***** INPUT ROWS *****

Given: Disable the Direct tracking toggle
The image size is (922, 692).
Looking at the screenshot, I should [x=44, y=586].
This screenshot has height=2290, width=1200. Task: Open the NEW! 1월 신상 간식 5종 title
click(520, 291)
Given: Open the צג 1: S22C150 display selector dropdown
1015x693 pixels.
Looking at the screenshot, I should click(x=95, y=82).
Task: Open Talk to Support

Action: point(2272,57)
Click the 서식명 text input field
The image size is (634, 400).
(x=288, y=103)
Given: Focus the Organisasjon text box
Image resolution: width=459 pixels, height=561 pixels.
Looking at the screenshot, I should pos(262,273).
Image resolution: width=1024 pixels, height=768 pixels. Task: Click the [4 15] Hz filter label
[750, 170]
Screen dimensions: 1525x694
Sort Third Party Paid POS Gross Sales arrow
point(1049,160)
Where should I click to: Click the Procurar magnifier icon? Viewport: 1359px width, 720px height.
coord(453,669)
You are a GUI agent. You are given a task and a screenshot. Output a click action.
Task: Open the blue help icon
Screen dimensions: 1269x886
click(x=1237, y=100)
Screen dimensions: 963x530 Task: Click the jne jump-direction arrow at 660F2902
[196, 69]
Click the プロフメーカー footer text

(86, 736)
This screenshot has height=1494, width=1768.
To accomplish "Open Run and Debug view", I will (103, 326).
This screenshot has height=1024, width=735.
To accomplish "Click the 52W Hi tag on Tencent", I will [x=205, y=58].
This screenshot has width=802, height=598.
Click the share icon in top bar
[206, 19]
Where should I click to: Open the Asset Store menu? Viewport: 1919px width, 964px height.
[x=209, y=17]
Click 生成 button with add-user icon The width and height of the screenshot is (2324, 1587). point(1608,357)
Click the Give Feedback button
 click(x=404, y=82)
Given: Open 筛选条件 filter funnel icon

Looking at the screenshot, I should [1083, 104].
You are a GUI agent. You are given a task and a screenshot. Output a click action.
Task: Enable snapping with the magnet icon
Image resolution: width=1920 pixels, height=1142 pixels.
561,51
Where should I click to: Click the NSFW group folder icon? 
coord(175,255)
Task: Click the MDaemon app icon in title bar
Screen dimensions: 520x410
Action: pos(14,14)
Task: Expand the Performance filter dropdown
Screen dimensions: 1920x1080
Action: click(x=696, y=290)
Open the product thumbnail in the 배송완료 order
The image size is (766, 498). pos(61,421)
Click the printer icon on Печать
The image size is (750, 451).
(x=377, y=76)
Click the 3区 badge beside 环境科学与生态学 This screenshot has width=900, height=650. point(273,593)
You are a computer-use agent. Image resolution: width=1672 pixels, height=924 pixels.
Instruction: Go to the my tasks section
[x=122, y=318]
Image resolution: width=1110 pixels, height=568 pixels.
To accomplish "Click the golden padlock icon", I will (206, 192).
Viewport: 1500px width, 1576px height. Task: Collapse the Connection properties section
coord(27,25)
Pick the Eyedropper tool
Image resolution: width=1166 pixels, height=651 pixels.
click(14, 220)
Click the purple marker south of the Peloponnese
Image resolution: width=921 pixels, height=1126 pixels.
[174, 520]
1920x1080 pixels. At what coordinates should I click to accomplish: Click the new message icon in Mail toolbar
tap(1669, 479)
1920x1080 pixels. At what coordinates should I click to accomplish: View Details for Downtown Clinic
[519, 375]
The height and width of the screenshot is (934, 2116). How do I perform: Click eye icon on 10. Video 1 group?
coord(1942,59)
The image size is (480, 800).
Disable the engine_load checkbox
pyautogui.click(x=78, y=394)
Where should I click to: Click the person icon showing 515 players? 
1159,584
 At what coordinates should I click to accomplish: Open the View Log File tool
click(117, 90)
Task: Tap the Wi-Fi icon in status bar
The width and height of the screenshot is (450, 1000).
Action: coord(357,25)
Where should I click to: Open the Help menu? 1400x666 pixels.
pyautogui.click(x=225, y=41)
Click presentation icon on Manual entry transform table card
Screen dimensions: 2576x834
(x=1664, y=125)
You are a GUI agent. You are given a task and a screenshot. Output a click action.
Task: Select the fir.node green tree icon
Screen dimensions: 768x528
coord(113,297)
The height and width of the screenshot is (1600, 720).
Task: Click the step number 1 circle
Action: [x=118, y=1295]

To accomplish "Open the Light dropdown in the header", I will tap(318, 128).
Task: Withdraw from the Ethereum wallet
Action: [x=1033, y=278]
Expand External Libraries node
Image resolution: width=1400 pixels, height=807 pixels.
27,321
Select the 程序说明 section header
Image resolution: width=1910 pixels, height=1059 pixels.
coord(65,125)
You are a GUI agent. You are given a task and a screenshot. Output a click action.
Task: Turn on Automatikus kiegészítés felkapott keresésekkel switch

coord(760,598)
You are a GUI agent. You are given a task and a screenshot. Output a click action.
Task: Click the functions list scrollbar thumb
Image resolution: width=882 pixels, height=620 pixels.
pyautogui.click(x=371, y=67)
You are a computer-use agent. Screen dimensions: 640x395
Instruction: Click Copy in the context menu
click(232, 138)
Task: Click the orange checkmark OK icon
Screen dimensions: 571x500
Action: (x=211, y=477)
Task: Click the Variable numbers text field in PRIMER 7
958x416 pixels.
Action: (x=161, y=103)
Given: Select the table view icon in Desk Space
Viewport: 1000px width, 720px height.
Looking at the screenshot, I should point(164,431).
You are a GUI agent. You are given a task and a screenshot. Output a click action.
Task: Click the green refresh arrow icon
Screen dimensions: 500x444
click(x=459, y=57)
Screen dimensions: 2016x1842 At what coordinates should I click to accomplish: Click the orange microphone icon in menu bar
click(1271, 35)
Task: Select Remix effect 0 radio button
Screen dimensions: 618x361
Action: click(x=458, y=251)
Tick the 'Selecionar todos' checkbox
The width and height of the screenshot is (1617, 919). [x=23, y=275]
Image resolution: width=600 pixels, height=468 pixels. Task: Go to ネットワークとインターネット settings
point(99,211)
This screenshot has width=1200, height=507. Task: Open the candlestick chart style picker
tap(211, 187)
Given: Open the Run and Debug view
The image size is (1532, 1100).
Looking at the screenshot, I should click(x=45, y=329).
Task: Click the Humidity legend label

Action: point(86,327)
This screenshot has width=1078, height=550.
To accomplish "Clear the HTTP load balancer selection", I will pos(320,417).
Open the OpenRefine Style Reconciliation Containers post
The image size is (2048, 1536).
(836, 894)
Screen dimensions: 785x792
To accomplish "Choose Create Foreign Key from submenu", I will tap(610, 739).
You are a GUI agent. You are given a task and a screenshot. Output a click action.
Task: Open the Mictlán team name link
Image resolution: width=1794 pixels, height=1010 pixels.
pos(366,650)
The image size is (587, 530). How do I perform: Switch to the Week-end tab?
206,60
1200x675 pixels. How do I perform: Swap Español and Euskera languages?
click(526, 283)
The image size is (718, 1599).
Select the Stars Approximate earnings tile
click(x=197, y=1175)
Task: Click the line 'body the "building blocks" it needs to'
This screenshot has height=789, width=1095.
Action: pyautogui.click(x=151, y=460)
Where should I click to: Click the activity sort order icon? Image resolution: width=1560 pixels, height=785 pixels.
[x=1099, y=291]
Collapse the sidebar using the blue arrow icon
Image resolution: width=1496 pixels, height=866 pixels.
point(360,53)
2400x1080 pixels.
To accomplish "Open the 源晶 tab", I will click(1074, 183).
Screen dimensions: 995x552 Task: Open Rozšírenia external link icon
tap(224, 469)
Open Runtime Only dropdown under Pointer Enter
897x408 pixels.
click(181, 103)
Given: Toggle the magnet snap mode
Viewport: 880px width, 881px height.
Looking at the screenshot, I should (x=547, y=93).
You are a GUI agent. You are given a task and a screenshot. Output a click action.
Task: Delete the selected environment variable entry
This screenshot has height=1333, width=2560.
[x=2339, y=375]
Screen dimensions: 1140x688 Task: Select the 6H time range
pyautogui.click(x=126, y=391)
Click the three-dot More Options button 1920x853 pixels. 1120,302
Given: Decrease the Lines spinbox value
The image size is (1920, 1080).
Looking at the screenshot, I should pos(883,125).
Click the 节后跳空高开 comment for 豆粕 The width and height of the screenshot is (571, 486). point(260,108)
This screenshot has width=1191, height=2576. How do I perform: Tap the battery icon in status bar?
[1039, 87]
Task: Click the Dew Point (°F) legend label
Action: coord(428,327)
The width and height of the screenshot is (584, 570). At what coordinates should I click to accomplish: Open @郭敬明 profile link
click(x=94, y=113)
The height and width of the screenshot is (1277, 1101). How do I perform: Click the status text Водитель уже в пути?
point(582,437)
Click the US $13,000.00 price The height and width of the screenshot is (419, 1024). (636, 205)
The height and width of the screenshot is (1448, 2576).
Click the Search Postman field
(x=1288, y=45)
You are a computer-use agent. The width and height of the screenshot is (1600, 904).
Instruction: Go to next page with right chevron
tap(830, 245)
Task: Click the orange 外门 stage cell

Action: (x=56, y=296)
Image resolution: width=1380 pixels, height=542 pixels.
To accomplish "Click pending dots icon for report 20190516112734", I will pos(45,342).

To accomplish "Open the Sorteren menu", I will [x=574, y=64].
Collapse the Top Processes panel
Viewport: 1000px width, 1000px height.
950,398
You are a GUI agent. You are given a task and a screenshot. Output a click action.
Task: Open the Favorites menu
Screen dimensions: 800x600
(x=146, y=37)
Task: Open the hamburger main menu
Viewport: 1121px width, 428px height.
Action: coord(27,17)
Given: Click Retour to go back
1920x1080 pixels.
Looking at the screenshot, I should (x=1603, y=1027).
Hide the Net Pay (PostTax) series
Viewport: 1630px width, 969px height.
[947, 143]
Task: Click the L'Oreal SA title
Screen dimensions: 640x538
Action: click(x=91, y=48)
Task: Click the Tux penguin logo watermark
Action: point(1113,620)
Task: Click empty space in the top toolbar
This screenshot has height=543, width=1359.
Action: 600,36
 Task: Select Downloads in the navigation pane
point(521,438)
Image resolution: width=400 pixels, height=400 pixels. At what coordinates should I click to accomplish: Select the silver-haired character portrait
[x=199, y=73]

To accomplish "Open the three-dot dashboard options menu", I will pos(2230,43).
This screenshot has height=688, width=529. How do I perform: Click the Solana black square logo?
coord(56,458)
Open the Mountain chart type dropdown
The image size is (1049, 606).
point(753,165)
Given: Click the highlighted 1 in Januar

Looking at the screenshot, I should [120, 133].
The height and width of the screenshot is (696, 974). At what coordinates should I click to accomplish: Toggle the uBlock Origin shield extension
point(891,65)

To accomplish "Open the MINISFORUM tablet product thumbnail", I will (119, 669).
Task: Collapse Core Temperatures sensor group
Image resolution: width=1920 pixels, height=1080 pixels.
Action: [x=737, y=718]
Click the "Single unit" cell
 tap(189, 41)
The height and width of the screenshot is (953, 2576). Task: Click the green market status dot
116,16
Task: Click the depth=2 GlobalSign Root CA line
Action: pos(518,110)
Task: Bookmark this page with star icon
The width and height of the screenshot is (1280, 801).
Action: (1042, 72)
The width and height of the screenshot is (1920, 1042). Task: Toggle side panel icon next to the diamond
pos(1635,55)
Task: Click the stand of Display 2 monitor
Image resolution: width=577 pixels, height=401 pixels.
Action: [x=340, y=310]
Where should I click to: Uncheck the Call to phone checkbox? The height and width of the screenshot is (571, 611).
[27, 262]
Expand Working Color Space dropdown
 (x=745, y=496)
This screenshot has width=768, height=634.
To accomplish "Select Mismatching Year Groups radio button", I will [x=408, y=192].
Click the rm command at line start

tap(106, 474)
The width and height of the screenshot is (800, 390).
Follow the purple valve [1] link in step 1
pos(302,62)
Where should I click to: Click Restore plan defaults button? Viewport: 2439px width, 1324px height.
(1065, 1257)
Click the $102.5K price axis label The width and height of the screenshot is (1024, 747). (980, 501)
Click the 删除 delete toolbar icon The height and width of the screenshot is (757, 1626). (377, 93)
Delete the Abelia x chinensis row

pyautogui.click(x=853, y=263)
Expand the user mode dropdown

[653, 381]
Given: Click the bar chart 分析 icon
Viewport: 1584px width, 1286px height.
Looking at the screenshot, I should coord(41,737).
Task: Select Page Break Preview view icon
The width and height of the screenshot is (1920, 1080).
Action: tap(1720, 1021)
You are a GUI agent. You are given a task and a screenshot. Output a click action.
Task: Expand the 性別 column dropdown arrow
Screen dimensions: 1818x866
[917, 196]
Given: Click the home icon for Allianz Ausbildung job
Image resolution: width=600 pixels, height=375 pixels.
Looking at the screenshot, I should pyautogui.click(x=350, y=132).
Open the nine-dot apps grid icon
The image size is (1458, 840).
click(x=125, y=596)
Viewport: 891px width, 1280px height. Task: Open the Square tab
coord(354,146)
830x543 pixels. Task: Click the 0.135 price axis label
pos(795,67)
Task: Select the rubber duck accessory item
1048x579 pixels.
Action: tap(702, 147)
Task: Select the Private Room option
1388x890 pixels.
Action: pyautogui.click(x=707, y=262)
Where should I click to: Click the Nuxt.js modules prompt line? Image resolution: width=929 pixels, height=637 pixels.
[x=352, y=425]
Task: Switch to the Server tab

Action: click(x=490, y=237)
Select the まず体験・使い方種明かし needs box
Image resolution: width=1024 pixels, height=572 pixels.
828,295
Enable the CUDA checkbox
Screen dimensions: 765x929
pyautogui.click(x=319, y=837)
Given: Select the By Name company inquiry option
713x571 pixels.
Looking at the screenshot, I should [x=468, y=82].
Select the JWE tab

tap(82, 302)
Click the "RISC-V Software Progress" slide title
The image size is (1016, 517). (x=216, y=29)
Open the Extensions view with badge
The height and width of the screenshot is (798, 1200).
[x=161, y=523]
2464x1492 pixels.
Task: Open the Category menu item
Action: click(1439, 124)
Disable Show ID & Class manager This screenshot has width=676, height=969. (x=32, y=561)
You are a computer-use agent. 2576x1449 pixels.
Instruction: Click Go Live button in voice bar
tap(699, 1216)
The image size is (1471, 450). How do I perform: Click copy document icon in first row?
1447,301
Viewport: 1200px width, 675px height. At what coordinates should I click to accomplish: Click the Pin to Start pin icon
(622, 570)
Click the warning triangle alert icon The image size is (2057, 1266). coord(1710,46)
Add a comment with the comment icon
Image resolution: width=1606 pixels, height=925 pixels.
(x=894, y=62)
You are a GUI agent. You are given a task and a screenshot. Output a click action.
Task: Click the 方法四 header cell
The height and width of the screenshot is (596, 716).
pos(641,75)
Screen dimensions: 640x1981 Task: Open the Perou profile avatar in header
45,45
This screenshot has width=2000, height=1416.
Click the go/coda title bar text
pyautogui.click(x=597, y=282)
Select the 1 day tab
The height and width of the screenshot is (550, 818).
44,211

*****

### [INSTRUCTION]
Copy out the items word for word, beginning at the line containing "Click the warning" and continuing through the line containing "(x=894, y=62)".

### [FULL SOLUTION]
Click the warning triangle alert icon The image size is (2057, 1266). coord(1710,46)
Add a comment with the comment icon
Image resolution: width=1606 pixels, height=925 pixels.
(x=894, y=62)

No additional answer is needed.